What you will do:
1. Say whether each statement agrees with the card-making text. Answer yes or no for each, and quote the words from the text that decide it.
(a) The Halloween card was made from a photo of candy apples.
(b) The card with several photos used three large photos.
(c) A 3 ½ x 5 photo was used to cover a tag base.
2. Pick up the card-making text below after its last line and carry it on.

Sometimes, simple is the best way to go. With a little photo editing and the addition of a clear sticker, this photo of some candy apples I made became a cute Halloween card:

You don’t have to fill the card with the photo. White space is a great thing to keep in mind when designing with photos. Small photos can have an impact when used alone or in sets. Here I used 3 wallet sized photos along with seasonal embellishments:

And on this card, I used one large photo as a focal point and left a large amount of white space.  I added a few embellishments and a little hand stitching and bling for the skeleton eyes:

Here I used a 3 ½ x 5 photo like patterned paper and covered a tag base. Then I embellished over it :

Here are a few handy tips when working with photos for cards:

  • I find that scenic and detail photos work best.

Collected data:

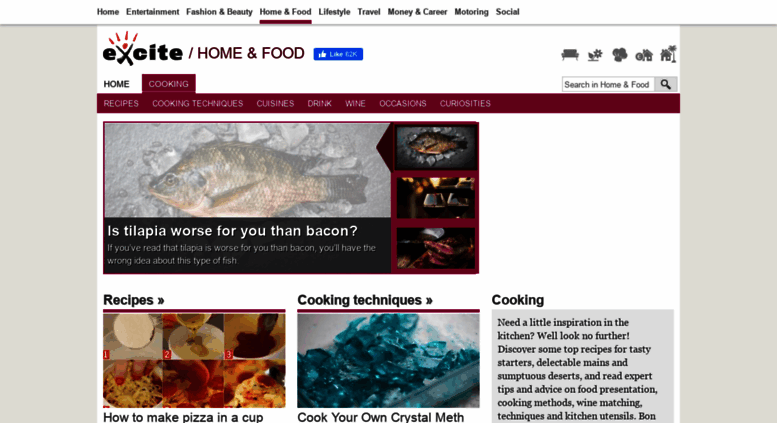Screen dimensions: 777x423
Task: Open the tilapia worse than bacon headline
Action: click(232, 231)
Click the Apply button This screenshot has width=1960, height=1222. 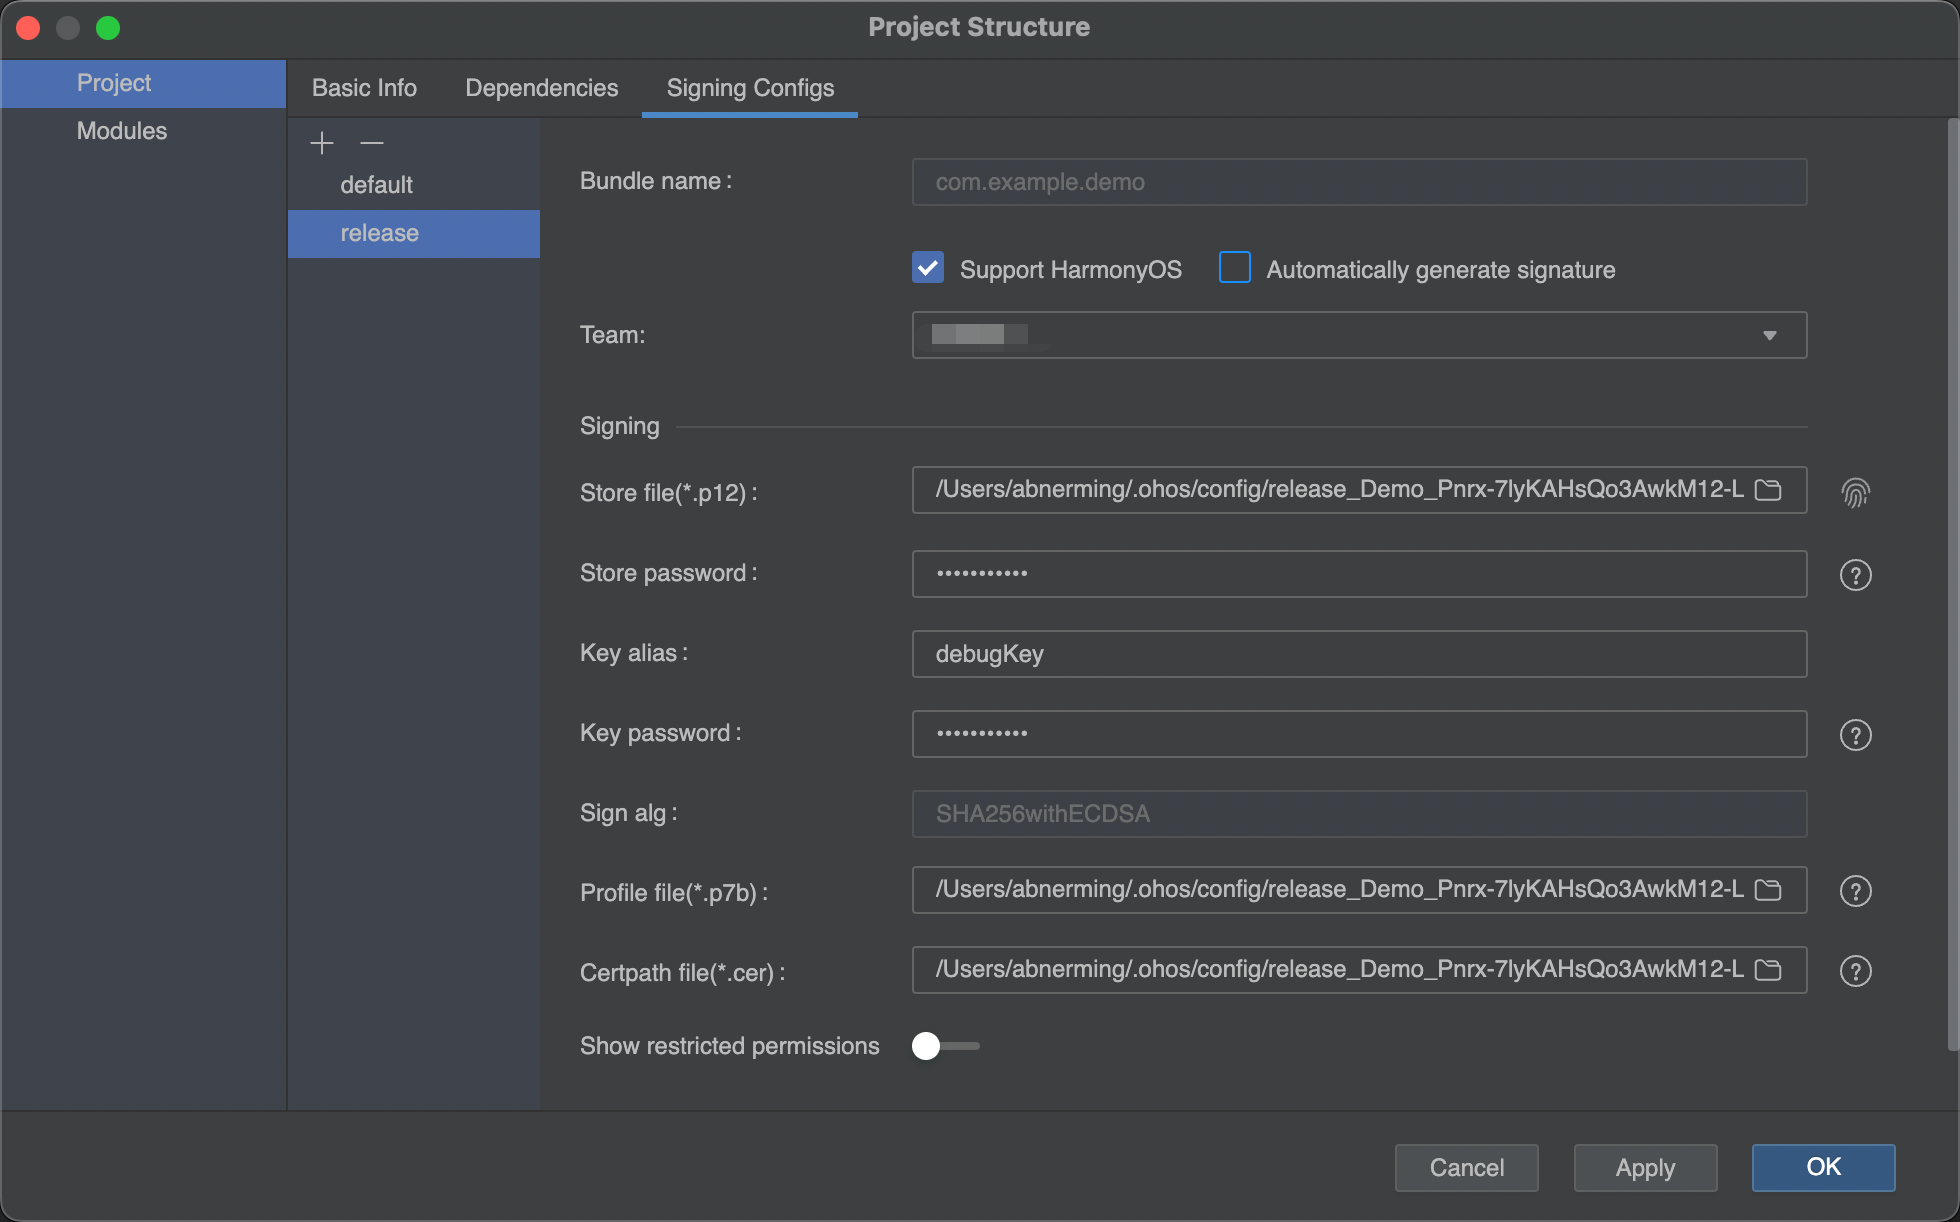click(x=1645, y=1167)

Answers for the tasks:
1.
(a) Yes: "this photo of some candy apples I made became a cute Halloween card"
(b) No: "Here I used 3 wallet sized photos along with seasonal embellishments"
(c) Yes: "Here I used a 3 ½ x 5 photo like patterned paper and covered a tag base."

2.
  • Print them on matte photo paper. You will avoid glare, fingerprints and scratches this way. Only have glossy? Think about using some vellum or a patterned transparency over the photos.
  • If you are going to embellish, select (or take) photos that have a good amount ‘open’ space so you can add product without taking away from the photo’s focal point.
  • Learn a few simple photo editing actions. You’d be amazed how you can transform a photo with a few simple clicks.

As you can see, it doesn’t take much to make fun cards with photos. I hope I’ve inspired you to use some of yours for card projects!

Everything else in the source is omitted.